俺は美少女二人とよく行動してるのか、妙な噂が立ってて友達は一人もできてない。
まぁ、出来なくてもいいが。
……この調子なら、夏宮は俺に構わなくなるんじゃないか?
このまま上手く行ったら、夏宮は俺に構う理由がなくなる。
現にメールもそんなにしてないし、学校で話す回数も夏宮より桃花の方が断然多い現状だ。
なんだこの不安は?
今は昼休み。
俺は自分のお金でパンを買うまでに成長した。当たり前だが。
いつものように中庭で桃花と二人でご飯を食べている。
「なぁ、桃花」
「何よ」
「もし俺がこのまま不登校になったら、夏宮はもう俺に構わなくなるのかな?」
「……はぁ? いきなり何言ってるのよこのボンクラ!」
俺は何を言ってるんだろう。
つい、思ったことが無意識に口に出ていたようだ。
桃花の反応は当然だ。
桃花が夏宮を嫌っているのは知っているからだ。
「そんな状況になったら手を叩いて大喜びしてあげるわよ!」
「おいおい……」
「で、いつそんな状態になるのかしら?」
「そんな状態は来ねーよ」
「え~……残念だわぁ~……」
俺は桃花の言い方に腹が立ったのでつい強く言ってしまった。
でも桃花は一ミリも悲しんでいないようだ。
「でも癪ね……」
「なんだ?」
「アンタが不登校になったら、絶対夏宮はアンタの家に来るんでしょ?」
「ああ、多分」
「そしたらまた夏宮はアンタに自分の胸を揉ませて、そしたらアンタはまた学校に来る……」
「それが癪、って事か?」
「そうよ! また女に釣られるアンタなんて見たくないわ!」
「……ふぅ。

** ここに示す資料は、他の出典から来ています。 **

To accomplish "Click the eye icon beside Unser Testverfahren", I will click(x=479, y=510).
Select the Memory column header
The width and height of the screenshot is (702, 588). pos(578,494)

これでまた不登校になる理由が出来た」
「アンタ、今のあたしの説明を聞いてそれいいなとか思ってたんでしょ!?」
「……そうだな」
「クソ! 意地悪! 意気地なし!」
「そんなに罵倒しても無駄だぞ。教えてくれてありがとうな、桃花」
「はぁ!? どういたしましてなんて絶対に言ってやらない!」
「もう言ってるぞ」
「うるさいわね! いちいち揚げ足取るな!」
こうして俺と桃花との昼食は終わった。
……もう一度不登校になってみるってのも、手だな。
放課後。
「アンタがどっかいかないように、あたしが見張ってあげる!」
「とか言いつつ、一緒に帰りたいだけだろ」
「何言ってるの? 本当ならアンタみたいな生ゴミと一緒に帰るなんて嫌だけど、仕方なく! し・か・た・な・く!」
「はいはい」
そう言って俺と桃花は一緒に帰ることになった。n回目だが。
「ねぇ、アンタ」
「……なんだよ」
「寄り道しない? いつもただ家に帰るだけじゃつまらないでしょ?」
「……別にいいが、どこに寄り道するんだ?」
「駅前のクレープ屋さんよ! 新作メニューが出たって言うから食べたいのよ! 悪い?」
「いいや、全然悪くないぞ」
「なら決まりねっ!」
俺たちは駅前まで歩いてクレープ屋さんでクレープを頼んだ。
新作メニューがあるのは本当だったらしく、女子中高生の行列が出来ていたが、なんとか桃花は新作クレープを手に入れることが出来たようだ。
今はベンチに座ってクレープを食べている。
「……美味しいわね、このクレープ」
「そうか」
「アンタのはどうなのよ?」
「……普通に美味しいぞ」
「なにそれ」
甘いものには興味がないため、俺は店の定番メニューを頼んだ。
……俺はクレープを完食し、隣にいる桃花を見る。
桃花はまだクレープを食べている。桃花の幸せそうな顔が目に入る。
この笑顔を見たのは小学六年生以降だな。
この笑顔が見られただけでも、今日の寄り道は価値のあるものだった。